Walk This Way
Week 4: James 2:1-13
God’s goal for us is maturity. Maturity perseveres under pressure and puts faith into action. This week we consider another important mark of maturity – the growing ability to treasure each person and to see them as someone Christ loves and gave his life for. Kids in everyday life don’t always respect and value each other equally because they lack maturity. They can be mean and hurtful when encountering difference and especially during the teen years, social status can become an obsession. James calls us to a different way to think and live as we hold on to our faith in Christ. There is no room in the church for the social classifications and posturing that prevailed in James’ time and that are just as prevalent in our culture today. Instead, the road to maturity follows Jesus’ lead as he treasures each person and calls all to equal redeemed status before God. This status is given by grace, it is not of ourselves. Living this way is challenging and counter-cultural. But it is also refreshing and a testimony to the world of the love of Christ working in and through us.
What factors matter most for determining someone’s social status in the settings where you live and work?
Getting into the Text:
1. (James 2:1) How is our common salvation in Christ a firm basis for not showing partiality? How is this way of life also about imitating our Lord’s own character? See also Galatians 3:26-28, Romans 3:23-24, and Acts 10:34-35.
2. (James 2:2-4) In James’ culture, social status was extremely important and the public display of one’s status was expected and encouraged.
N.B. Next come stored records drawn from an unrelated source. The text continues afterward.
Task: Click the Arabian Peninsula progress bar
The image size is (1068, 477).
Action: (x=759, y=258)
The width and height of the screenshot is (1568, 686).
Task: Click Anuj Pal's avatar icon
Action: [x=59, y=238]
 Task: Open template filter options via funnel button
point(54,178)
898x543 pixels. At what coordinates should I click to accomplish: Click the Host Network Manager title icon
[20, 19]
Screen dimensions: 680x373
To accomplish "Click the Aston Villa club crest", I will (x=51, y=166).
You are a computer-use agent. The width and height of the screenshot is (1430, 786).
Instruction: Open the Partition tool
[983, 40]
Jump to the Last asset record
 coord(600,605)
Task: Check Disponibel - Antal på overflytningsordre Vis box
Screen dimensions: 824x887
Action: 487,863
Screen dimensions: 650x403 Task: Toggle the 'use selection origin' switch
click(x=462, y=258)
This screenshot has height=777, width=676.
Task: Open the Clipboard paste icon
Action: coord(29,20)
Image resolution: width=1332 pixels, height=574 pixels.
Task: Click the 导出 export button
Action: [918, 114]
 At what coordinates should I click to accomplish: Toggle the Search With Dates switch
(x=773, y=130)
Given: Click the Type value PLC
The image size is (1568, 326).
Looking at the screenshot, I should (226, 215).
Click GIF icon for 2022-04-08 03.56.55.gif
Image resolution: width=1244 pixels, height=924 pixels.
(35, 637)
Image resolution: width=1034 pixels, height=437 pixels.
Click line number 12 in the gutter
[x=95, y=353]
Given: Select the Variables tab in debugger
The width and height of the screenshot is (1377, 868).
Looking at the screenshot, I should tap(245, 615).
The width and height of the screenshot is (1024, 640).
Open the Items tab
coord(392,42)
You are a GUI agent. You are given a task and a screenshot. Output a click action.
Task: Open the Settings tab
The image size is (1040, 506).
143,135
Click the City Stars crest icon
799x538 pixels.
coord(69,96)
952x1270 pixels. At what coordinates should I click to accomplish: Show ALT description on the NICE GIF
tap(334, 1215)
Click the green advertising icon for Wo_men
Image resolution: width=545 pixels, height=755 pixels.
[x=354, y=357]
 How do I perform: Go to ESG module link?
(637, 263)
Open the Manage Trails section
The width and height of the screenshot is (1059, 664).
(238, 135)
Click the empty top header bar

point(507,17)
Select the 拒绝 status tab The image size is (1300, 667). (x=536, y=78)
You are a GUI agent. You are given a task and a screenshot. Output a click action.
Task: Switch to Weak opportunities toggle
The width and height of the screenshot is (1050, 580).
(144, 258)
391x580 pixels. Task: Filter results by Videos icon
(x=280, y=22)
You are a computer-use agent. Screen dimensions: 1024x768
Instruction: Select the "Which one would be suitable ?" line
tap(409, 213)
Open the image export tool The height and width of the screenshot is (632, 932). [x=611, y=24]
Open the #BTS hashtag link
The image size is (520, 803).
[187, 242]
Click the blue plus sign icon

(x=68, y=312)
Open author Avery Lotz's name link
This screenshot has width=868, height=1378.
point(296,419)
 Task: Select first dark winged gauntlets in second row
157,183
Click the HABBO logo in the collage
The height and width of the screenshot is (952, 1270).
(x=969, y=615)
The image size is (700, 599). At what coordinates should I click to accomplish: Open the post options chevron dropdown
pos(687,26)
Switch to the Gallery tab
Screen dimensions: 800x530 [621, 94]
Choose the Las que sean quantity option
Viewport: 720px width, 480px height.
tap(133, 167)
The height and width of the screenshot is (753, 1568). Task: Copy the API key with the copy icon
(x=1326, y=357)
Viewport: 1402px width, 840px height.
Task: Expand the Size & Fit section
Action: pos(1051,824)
Why do you think James is being so counter-cultural here? What is the root problem behind making distinctions like this in the church? What does he mean by the phrase “judges with evil thoughts?”
3. (James 2:5-7) Here James appeals to logic to support his point. Explain his argument in your own words. Why does he think it makes no logical sense to favor the rich over the poor?
4. (James 2:8-11) How does the second great commandment to “love your neighbor as yourself” relate to showing partiality? Given the other laws James references here, how serious does he consider this issue to be? What are the dangers for the church if we allow the status markers of the surrounding culture to carry over into church life?
5. (James 2:12-13) How should we speak and act in light of all of this? Who is/are on the receiving end of the mercy in these verses? Who is/are being judged?
Do you consciously or unconsciously attach different value to people who have different financial resources, professional credentials, age, gender, race, etc.? Are you ever tempted to use your own social status to exert influence in the church? Are you resentful or jealous toward others who wrongly receive more attention because of their social status? Mature believers need to be open to letting God’s word speak into their lives regularly. Use Psalm 139:23-24 as a prayer and ask the Holy Spirit to search you, to reveal any grievous way in you, and lead you to live a life that reflects who Christ has made us all to be.